# TASK DESCRIPTION
Return the records from their first line through the line containing "click(1007, 419)", copied without any change.

# RECORDS PROVIDED
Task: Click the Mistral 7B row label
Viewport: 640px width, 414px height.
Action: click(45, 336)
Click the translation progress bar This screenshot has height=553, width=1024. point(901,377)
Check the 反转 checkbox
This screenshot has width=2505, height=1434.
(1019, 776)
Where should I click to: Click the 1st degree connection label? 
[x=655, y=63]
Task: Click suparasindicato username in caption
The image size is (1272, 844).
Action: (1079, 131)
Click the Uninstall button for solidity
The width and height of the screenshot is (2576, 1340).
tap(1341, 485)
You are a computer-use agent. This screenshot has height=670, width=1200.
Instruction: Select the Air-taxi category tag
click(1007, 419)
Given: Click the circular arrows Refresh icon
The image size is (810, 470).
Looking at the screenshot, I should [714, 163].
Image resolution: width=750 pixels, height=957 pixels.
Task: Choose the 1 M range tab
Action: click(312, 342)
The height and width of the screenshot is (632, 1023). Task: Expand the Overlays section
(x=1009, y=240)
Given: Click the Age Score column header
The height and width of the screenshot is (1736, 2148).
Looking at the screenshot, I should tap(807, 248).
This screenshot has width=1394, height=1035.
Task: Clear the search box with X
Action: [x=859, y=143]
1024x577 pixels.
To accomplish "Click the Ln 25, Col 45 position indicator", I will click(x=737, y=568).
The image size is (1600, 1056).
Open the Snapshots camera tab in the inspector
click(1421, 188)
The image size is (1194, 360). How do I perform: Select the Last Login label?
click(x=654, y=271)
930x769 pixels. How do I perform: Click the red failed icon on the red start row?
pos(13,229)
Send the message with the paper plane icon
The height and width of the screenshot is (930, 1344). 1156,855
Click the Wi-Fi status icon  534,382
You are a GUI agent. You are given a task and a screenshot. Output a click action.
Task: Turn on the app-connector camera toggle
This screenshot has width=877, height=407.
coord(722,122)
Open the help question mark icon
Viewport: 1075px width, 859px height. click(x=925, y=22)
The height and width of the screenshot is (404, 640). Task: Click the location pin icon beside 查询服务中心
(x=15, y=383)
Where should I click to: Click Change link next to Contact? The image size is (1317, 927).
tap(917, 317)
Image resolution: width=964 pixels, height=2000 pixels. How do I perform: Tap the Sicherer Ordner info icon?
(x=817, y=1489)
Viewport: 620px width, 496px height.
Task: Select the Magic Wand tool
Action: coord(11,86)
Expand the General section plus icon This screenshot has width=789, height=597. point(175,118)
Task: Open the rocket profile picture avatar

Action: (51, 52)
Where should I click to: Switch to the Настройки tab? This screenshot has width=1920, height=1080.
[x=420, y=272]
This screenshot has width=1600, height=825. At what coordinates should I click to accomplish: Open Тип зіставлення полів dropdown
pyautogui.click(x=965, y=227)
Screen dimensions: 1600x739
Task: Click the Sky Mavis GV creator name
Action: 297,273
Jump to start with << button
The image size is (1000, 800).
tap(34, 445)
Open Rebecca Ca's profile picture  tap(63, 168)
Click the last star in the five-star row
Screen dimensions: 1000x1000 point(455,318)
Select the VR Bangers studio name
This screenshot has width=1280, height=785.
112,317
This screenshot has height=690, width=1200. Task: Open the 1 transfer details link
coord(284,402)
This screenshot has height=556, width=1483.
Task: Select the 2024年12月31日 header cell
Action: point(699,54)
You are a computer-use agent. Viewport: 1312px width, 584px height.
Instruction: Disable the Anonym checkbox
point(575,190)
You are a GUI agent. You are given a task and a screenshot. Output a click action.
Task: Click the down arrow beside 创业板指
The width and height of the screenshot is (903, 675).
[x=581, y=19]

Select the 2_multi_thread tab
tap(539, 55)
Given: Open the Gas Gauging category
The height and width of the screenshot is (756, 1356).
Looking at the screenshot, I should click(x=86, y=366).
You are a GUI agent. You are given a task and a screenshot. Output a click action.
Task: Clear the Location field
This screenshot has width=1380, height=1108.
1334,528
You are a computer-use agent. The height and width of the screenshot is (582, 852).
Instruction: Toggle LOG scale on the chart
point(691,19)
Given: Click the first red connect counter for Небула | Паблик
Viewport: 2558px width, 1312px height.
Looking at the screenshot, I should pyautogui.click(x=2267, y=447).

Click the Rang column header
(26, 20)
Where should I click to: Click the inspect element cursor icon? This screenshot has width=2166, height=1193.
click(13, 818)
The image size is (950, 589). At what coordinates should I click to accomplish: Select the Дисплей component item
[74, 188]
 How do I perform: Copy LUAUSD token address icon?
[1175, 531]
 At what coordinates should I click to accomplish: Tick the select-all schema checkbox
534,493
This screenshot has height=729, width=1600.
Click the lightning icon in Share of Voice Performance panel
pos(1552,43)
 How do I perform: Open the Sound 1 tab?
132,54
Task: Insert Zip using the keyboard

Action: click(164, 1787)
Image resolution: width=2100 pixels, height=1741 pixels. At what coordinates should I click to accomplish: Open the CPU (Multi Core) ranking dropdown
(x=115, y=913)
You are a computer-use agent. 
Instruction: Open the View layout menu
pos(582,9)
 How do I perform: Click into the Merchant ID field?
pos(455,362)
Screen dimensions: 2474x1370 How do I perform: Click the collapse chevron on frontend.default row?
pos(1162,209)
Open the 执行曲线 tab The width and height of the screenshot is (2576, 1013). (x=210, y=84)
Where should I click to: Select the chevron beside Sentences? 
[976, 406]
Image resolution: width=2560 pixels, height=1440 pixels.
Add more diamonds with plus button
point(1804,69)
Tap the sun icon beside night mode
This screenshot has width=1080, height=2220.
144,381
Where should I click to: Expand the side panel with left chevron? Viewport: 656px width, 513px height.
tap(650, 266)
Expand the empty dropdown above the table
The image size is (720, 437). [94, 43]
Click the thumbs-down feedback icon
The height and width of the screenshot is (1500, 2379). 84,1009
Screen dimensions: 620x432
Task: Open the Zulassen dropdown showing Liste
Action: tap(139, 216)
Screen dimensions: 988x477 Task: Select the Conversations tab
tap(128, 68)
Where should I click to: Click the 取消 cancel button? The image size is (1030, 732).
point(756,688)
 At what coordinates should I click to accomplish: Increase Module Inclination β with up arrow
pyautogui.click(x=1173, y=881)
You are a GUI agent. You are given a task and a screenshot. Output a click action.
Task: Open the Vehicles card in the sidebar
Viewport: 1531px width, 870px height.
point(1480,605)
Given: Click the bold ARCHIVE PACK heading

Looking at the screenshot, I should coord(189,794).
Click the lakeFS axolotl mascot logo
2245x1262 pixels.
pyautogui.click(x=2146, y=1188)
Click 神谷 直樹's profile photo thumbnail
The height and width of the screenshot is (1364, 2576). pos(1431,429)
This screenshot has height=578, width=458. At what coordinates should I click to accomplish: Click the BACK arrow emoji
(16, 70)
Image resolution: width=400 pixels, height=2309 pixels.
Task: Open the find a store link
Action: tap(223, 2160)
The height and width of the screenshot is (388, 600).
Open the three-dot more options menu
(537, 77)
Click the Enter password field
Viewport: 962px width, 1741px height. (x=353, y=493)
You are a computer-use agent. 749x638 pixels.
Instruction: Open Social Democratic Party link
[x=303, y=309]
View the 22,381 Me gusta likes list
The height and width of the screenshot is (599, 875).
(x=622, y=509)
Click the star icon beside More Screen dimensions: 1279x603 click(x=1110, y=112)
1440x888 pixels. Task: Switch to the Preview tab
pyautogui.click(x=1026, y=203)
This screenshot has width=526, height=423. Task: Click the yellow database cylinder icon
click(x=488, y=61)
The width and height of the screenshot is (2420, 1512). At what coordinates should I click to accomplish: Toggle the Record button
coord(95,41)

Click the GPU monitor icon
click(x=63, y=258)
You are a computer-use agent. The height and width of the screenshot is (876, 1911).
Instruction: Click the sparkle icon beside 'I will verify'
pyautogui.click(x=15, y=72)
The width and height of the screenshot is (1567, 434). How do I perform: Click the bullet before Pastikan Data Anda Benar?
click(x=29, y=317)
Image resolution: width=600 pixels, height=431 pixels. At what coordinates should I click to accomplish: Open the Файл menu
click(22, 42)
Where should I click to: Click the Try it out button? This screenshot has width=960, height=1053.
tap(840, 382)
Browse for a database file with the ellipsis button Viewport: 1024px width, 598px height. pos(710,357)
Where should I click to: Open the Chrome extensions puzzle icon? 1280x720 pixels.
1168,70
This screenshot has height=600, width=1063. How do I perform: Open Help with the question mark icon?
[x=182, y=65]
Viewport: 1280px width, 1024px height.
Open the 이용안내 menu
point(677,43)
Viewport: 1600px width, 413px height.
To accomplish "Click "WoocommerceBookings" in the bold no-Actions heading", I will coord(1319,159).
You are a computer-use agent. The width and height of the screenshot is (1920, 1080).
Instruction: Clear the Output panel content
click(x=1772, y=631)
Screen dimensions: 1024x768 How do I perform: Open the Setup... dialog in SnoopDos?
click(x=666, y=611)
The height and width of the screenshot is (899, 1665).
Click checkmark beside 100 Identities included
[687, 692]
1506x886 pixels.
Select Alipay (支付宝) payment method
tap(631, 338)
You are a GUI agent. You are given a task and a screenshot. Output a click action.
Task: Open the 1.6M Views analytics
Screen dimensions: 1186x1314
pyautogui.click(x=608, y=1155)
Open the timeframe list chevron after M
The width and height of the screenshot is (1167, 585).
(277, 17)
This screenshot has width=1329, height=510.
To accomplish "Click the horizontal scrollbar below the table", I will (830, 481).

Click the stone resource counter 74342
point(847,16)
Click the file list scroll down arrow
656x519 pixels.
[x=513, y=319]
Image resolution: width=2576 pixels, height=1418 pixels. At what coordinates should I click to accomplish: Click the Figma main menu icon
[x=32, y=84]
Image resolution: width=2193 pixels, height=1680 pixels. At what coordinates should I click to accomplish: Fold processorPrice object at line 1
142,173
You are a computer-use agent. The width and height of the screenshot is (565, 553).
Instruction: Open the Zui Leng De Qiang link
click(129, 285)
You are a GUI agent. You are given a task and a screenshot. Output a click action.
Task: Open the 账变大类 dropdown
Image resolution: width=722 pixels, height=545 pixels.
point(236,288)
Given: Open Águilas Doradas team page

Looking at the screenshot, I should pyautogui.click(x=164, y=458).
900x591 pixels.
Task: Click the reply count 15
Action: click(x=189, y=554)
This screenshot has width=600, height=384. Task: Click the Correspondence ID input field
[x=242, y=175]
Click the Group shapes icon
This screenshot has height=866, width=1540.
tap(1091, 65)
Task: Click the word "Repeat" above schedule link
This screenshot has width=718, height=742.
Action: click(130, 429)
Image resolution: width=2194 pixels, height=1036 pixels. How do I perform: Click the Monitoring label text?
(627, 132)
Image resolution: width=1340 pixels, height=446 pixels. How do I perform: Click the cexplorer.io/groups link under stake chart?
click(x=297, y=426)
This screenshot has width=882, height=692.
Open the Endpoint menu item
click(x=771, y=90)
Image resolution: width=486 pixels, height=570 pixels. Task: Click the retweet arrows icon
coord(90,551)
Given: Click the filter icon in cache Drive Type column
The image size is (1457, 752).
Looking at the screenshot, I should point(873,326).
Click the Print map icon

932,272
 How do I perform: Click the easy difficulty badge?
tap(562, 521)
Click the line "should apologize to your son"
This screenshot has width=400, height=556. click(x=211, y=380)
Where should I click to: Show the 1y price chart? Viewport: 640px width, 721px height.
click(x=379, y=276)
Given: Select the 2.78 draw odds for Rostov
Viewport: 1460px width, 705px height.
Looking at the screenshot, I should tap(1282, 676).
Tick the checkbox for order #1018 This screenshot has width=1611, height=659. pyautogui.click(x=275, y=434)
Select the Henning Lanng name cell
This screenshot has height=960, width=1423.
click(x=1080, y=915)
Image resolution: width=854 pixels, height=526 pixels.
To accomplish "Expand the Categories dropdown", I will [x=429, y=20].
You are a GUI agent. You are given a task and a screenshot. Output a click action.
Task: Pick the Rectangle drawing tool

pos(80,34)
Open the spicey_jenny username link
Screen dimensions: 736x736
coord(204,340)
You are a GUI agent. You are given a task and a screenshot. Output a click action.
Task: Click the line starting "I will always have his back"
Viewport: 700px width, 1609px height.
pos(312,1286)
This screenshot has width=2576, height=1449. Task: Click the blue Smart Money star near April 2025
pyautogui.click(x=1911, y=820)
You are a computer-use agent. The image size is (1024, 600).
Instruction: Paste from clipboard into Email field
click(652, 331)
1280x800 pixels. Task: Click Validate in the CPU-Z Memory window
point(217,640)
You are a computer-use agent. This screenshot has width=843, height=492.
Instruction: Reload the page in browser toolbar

# FULL OUTPUT
Task: Click the Mistral 7B row label
Viewport: 640px width, 414px height.
Action: click(45, 336)
Click the translation progress bar This screenshot has height=553, width=1024. point(901,377)
Check the 反转 checkbox
This screenshot has width=2505, height=1434.
(1019, 776)
Where should I click to: Click the 1st degree connection label? 
[x=655, y=63]
Task: Click suparasindicato username in caption
The image size is (1272, 844).
Action: (1079, 131)
Click the Uninstall button for solidity
The width and height of the screenshot is (2576, 1340).
tap(1341, 485)
You are a computer-use agent. This screenshot has height=670, width=1200.
Instruction: Select the Air-taxi category tag
click(1007, 419)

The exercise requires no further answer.